Information provided:
-*-*-

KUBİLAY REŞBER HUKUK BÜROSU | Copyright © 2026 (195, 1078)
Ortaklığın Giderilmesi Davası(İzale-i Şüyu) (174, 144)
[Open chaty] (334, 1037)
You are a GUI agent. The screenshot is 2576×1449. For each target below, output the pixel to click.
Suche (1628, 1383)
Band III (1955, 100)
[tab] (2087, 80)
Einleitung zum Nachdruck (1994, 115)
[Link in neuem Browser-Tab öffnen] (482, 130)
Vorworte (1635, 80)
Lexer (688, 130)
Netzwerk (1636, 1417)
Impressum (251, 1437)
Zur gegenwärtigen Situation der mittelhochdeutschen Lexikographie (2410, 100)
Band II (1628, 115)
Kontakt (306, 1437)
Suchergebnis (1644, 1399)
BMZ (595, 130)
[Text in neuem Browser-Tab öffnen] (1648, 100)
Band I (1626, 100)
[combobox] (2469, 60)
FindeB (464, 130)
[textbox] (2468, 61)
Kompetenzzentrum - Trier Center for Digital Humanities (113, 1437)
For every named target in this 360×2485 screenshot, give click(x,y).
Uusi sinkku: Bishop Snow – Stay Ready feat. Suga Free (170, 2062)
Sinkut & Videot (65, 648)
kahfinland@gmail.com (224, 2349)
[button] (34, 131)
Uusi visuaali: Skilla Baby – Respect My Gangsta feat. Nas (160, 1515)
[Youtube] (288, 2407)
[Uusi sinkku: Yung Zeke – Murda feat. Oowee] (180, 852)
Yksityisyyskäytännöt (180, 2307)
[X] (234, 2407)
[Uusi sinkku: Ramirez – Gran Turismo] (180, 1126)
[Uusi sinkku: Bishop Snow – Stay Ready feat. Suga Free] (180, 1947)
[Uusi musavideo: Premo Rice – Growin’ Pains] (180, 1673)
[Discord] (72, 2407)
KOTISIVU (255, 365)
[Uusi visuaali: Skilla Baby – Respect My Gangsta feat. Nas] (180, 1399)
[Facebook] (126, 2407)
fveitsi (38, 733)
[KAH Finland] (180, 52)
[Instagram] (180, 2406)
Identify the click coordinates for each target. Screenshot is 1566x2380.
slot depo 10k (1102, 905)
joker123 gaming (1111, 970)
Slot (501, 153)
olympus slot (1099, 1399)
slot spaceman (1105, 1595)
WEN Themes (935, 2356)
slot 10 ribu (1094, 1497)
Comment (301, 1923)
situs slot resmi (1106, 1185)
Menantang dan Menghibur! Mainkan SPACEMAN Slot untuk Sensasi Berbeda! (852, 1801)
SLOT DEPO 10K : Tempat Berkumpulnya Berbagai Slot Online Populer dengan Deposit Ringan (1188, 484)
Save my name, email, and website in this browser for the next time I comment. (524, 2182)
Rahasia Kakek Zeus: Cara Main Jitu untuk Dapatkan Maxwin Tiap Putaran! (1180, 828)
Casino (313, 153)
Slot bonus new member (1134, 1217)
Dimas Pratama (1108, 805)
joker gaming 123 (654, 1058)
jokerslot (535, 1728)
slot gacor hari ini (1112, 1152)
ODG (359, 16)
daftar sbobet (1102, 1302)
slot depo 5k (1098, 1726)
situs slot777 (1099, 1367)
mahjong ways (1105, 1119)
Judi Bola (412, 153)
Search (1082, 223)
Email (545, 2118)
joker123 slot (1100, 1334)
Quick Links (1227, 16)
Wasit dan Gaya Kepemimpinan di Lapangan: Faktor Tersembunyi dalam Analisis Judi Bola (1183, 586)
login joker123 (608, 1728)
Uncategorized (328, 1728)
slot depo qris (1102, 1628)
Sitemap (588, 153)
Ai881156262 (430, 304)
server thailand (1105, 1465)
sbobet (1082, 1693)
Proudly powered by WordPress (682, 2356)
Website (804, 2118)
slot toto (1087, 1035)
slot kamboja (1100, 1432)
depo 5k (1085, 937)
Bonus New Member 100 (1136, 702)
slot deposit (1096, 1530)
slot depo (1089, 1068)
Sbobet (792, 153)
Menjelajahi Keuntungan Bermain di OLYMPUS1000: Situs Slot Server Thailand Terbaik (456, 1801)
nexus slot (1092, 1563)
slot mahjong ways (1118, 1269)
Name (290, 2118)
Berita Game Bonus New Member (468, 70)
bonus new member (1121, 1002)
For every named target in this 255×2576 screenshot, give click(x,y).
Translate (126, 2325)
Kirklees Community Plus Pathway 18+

-*-*-

Exercise: In the listing above, find each line where "Snow" occurs and copy it.

Response below:
Uusi sinkku: Bishop Snow – Stay Ready feat. Suga Free (170, 2062)
[Uusi sinkku: Bishop Snow – Stay Ready feat. Suga Free] (180, 1947)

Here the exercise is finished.